A Somewhat Eclectic Discussion by a Law Student Concerning All of Today's Major Topics, as well as, a Few Not So Major Topics

Tuesday, June 21, 2005

Maybe that's why.

I was always told that upbringing had a large influence in what one's political beliefs and also that people are very likely to identify themselves with the same party as their parents. This always troubled me for two reasons: nearly all my friends and most of my influences in political thinking tended to be realists, whereas I have always demonstrated a more idealistic bent; and while my father voted predominantly Republican (at least in later life) and my mom primarily Democrat (throughout), I have been strongly Republican for as long as I could vote. Since I was closer to my mom growing up, one would assume the opposite in party identification when it came to me.

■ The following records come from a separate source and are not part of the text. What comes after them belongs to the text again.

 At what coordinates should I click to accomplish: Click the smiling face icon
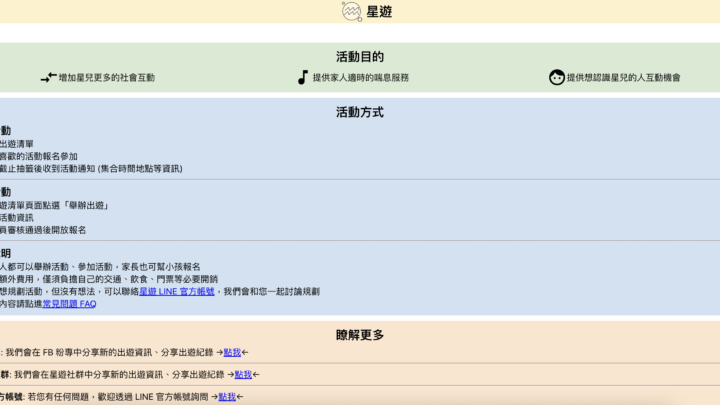[x=557, y=77]

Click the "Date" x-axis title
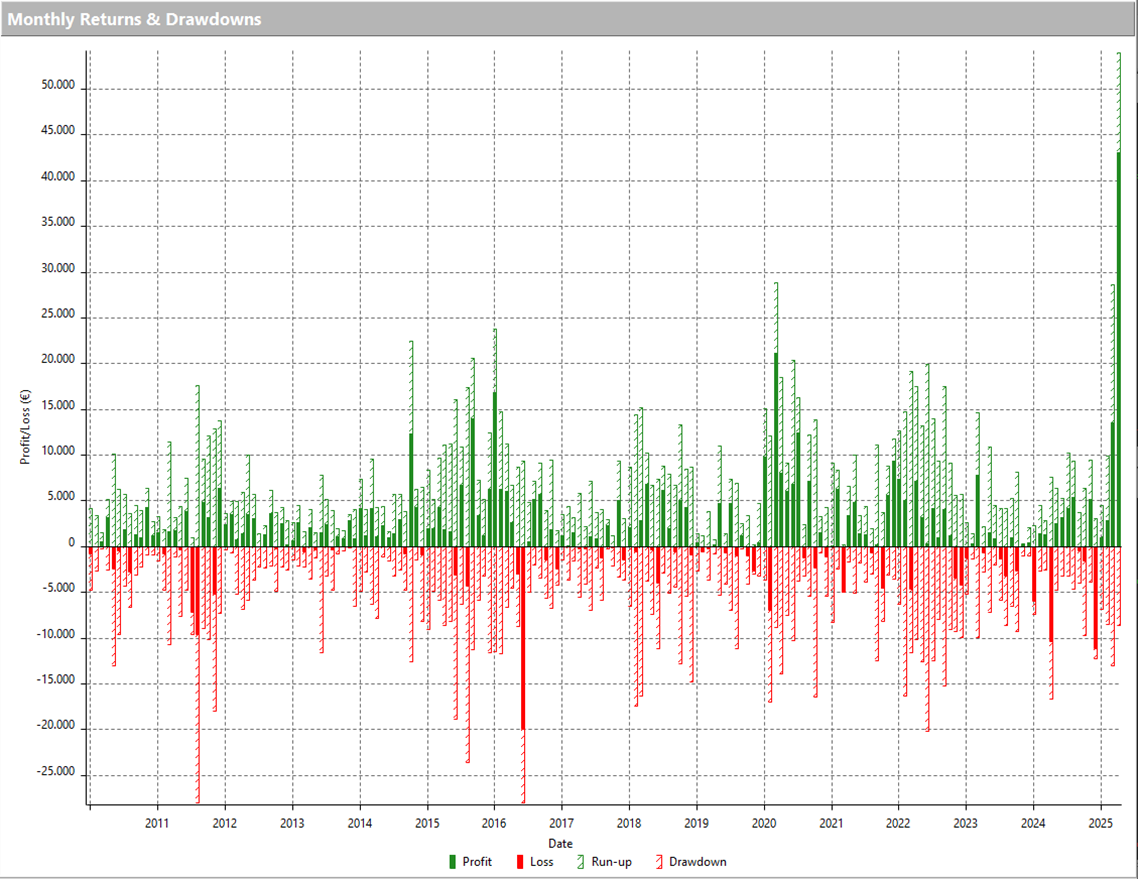coord(560,844)
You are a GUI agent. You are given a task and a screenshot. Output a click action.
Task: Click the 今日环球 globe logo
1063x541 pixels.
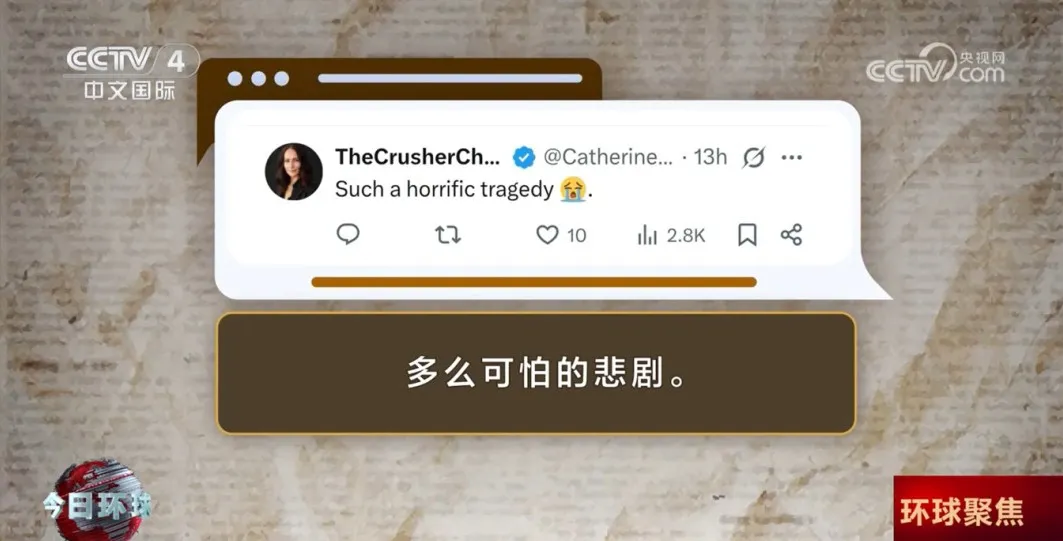[x=98, y=500]
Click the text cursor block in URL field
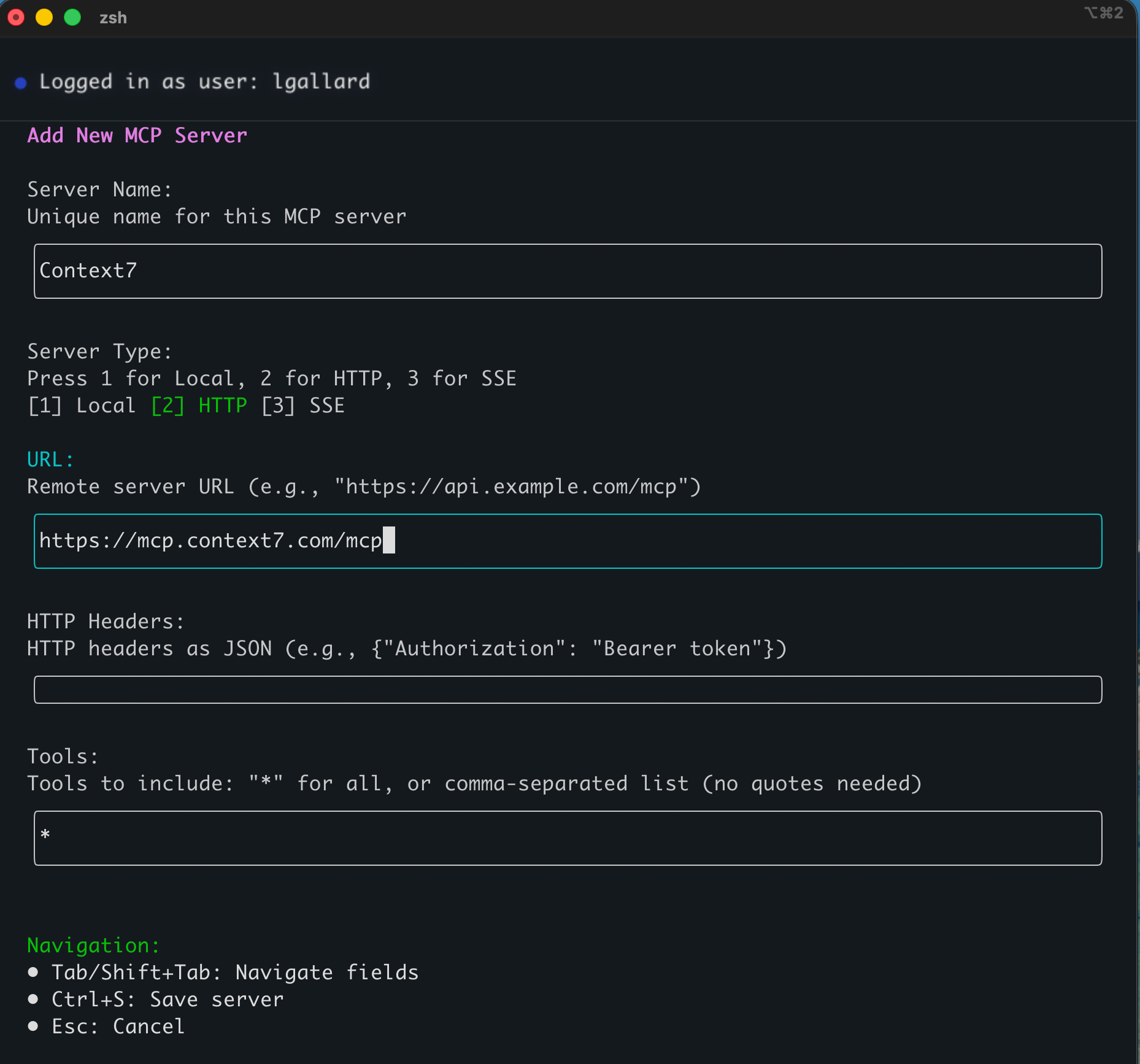 coord(389,541)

Now a scientific study claims to show that genetics have a large impact on one's political beliefs. Find it by cutting and pasting the following:

< http://www.nytimes.com/2005/06/21/science/21gene.html
?ei=5090&en=dde7d8feedd2f87f&ex=
1277006400&partner=rssuserland&emc=rss&pagewanted=print>

This seems to make some sense in my case. My father is certainly an idealist in many regards, as is my mother to a lesser extent (explaining my political outlook). Add to this the influence of growing up with primarily Republican friends, as well as, initially rooting for Republican candidates in an almost sports fan type manner. In addition I would take note that the Democratic Party of my parent's day (read J.F.K.) is not at all the same as the modern one (read Durbin, E. Kennedy, and Dean). Likewise the Republican Party has changed a great deal from the past (read Eisenhower, Nixon, and Ford) to it's present (read Reagan and W). In both I would argue you see a shift in which the Republican national party has the more progressive, idealistic and liberal (define all these words in the classical manner) platform and candidates.